== EXERCISE REQUIREMENTS ==
A) Check each statement against the figure legend on endothelial cells: (i) the dot plot covers genes with a Bonferroni adjusted p below 0.05; (ii) in the dot plot, color shows the significance level; (iii) the heatmap data is given as column-wise z-scores. For each, answer yes or no and quote the words of the legend that settle it.
B) Carry the figure legend on endothelial cells forward from its last line, the title of Fig. 4.

== READING PASSAGE ==
=== Section Start ===

Fig. 3. Activated endothelial cells show distinct transcriptional phenotypes.

a Dot plot showing significant change (Bonferroni adjusted p < 0.05) of various mesenchymal, metabolism, and transcription factor genes in Pecam1⁺/Cdh5⁺/Serpine1⁺/Fn1⁺ cells (EndMA⁺) compared to other endothelial cells (Pecam1⁺/Cdh5⁺/mesenchymal marker^-; EndMA⁻) cells. Color indicates log-fold change (red to gray), size depicts significance level (log₁₀ p-value). b Top 10 enriched GO-terms ranked by Enrichr’s combined score for genes, significantly upregulated in EndMA⁺ and EndMA⁻, respectively. c, d Heatmap showing gene regulation of genes associated with fatty acid (FA) signaling, pentose phosphate pathways (PPP), glutamine metabolism, tricarboxylic acid (TCA) cycle and glycolysis pathway comparing EndMA⁺, and EndMA⁻ and all other cells in the dataset (c) at the indicated time points in endothelial cells (d). Data is presented in row-wise z-score.

Fig. 4. EndMA is a reversible activation of endothelial cells.

=== Section End ===

(Stored data entries)
=== Section Start ===

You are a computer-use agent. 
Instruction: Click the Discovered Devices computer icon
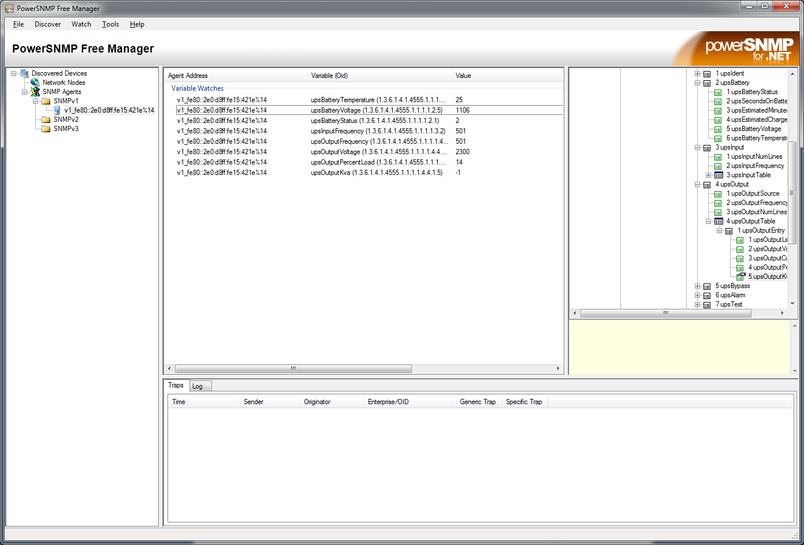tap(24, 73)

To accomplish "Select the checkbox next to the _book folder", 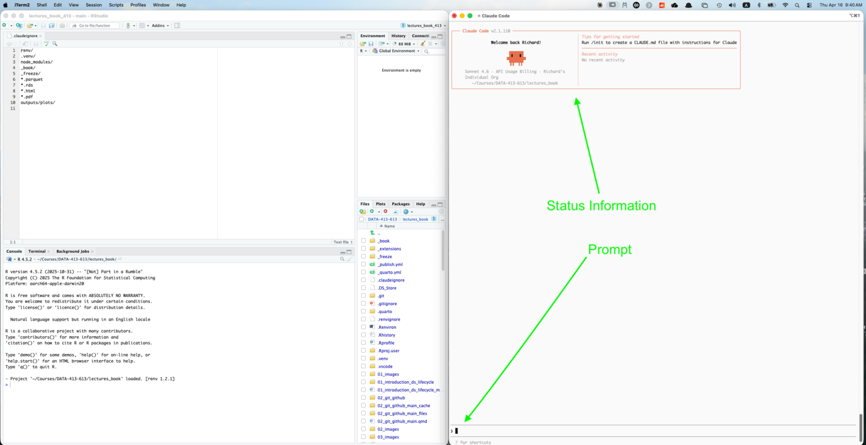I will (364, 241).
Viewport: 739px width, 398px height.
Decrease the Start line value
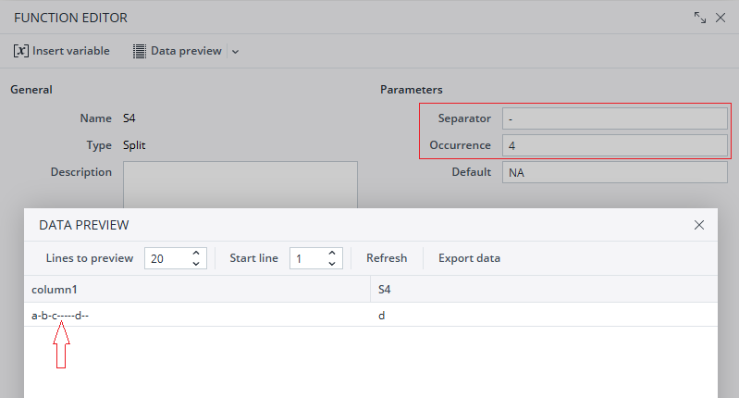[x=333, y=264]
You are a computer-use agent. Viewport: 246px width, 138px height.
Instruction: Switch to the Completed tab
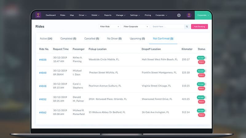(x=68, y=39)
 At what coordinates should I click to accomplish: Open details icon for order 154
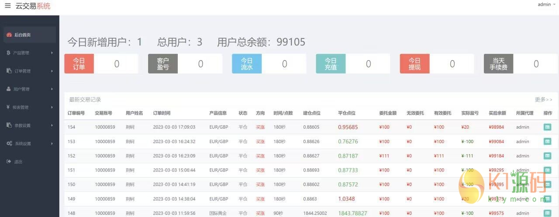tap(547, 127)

=== Section End ===
=== Section Start ===

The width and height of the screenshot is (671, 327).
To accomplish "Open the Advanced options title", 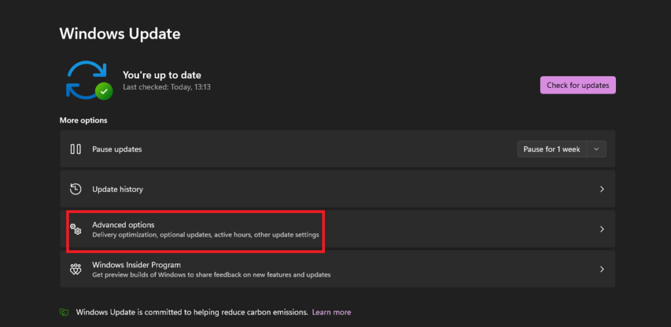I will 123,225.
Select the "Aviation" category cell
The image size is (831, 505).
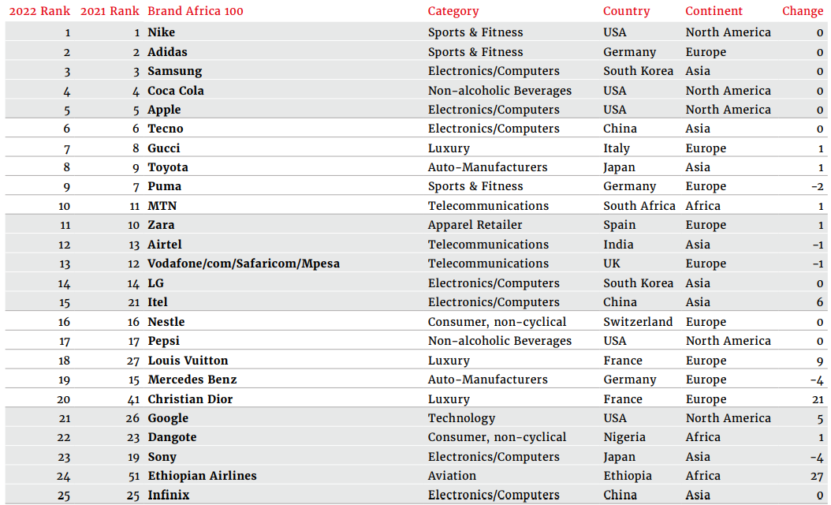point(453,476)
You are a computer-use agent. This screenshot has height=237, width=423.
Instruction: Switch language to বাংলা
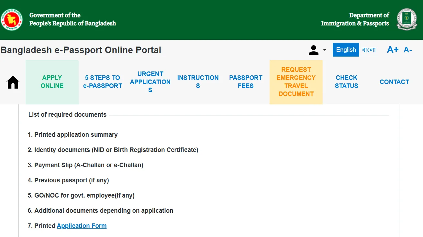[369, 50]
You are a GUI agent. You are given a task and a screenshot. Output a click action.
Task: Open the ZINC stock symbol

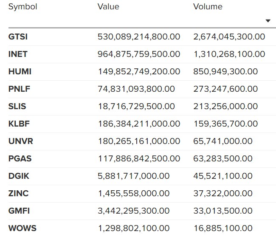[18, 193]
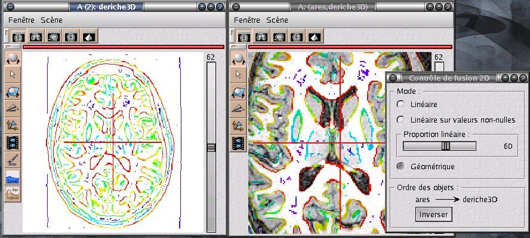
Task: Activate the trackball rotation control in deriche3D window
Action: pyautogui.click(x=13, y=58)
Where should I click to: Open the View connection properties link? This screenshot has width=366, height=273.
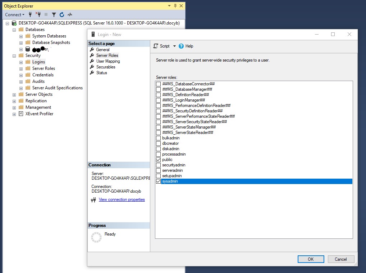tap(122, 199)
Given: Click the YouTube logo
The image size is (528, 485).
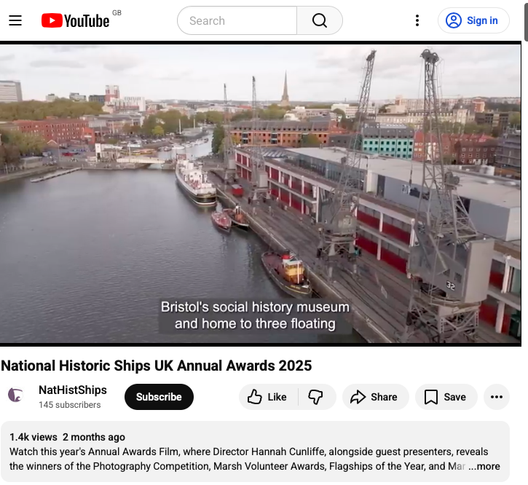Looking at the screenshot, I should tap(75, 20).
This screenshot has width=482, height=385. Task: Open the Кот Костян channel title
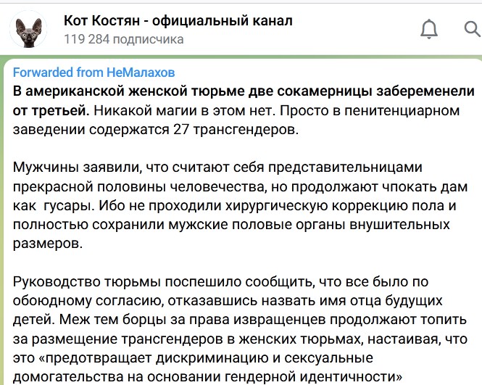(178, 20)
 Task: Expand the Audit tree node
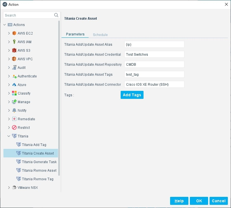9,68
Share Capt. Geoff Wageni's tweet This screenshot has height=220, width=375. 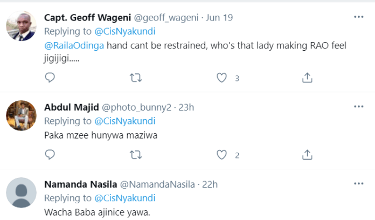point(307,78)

=== Section End ===

== RESULTS OF THE EXERCISE ==
A)
(i) Yes: "significant change (Bonferroni adjusted p < 0.05)"
(ii) No: "Color indicates log-fold change (red to gray), size depicts significance level (log₁₀ p-value)"
(iii) No: "Data is presented in row-wise z-score."

B)
a tSNE plot showing all sequenced cells for all timepoints (Homeostasis, d1, d3, d7, d14, d28) in hearts of tamoxifen treated Cdh5-CreERT2;mT/mG animals (n = 15,365 cells, 1 mouse per time point). We found four mesenchymal clusters (0,1,3,9), three endothelial clusters (2,8,13), three macrophage/monocyte clusters (4,7,11), four clusters of smooth muscle cells/pericytes (10,14,15,16), two clusters of T-cells (6,12), and one cluster of B-cells (5). b tSNE plot showing GFP⁺ traced endothelial cells (n = 1393 cells). c tSNE plot highlighting expression levels of endothelial marker (Pecam1, Cdh5, Vwf) and mesenchymal marker (Col1a1, Pdgfra, Serpine1) as scaled normalized UMI. d Left panel (green) displays relative number of cells expressing (UMI ≥ 1) GFP, Cdh5, and the mesenchymal markers (Col1a1, Serpine1, or Col3a1) per timepoint. Right panel (blue) shows population of cells not expressing Cdh5 in this context. Data represents n = 1 mouse per timepoint. Homeostasis n = 592 cells, d1 n = 87 cells, d3 n = 44 cells, d7 n = 166 cells, d14 n = 304 cells, d28 n = 270 cells. e tSNE plot of reclustered GFP positive cells, showing 7 independent clusters. f Gene expression of different marker genes in different cluster shown in e. Color indicates the log-fold change (blue to red), size shows log p-value. g Relative number of cells assigned to the different clusters from (e) in homeostasis and d7. h, i Fold change of SM22 (TAGLN) (h) and Calponin (CNN1) (i) mRNA levels measured by qRTPCR (n = 3 independent experiments) in HUVECs treated with TGF-β2 supplemented medium (turquoise) and control medium (gray). Expression values were normalized to RPLP0. HUVECs cultured for 3 days in TGF-β2 and subsequent cultivation in control medium until 7 days are shown in green. P-value was calculated using Kruskal–Wallis test (p = 0.005 SM22, p = 0.006 CNN1). Data shown as mean ± SEM.